┌──

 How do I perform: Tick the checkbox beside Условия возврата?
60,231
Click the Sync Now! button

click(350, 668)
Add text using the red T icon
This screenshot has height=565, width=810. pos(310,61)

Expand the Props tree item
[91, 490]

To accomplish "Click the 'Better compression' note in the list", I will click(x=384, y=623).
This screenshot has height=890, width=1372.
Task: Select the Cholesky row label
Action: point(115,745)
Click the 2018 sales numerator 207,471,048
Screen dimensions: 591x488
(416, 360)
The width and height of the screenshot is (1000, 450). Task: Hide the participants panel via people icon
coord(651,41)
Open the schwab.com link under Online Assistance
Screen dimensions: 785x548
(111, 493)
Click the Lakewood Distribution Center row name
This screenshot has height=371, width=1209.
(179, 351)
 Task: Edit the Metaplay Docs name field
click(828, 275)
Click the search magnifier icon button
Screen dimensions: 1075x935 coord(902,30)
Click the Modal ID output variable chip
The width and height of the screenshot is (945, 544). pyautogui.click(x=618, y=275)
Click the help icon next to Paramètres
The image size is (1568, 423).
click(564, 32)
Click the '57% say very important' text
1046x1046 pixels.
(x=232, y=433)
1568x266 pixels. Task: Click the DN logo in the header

└──

### Aim
Reproduce the listing above in full, swapping "magnifier" for "magnifying glass" and leaving everything else unchanged.

### Result of the task
 How do I perform: Tick the checkbox beside Условия возврата?
60,231
Click the Sync Now! button

click(350, 668)
Add text using the red T icon
This screenshot has height=565, width=810. pos(310,61)

Expand the Props tree item
[91, 490]

To accomplish "Click the 'Better compression' note in the list", I will click(x=384, y=623).
This screenshot has height=890, width=1372.
Task: Select the Cholesky row label
Action: point(115,745)
Click the 2018 sales numerator 207,471,048
Screen dimensions: 591x488
(416, 360)
The width and height of the screenshot is (1000, 450). Task: Hide the participants panel via people icon
coord(651,41)
Open the schwab.com link under Online Assistance
Screen dimensions: 785x548
(111, 493)
Click the Lakewood Distribution Center row name
This screenshot has height=371, width=1209.
(179, 351)
 Task: Edit the Metaplay Docs name field
click(828, 275)
Click the search magnifying glass icon button
Screen dimensions: 1075x935 coord(902,30)
Click the Modal ID output variable chip
The width and height of the screenshot is (945, 544). pyautogui.click(x=618, y=275)
Click the help icon next to Paramètres
The image size is (1568, 423).
click(564, 32)
Click the '57% say very important' text
1046x1046 pixels.
(x=232, y=433)
1568x266 pixels. Task: Click the DN logo in the header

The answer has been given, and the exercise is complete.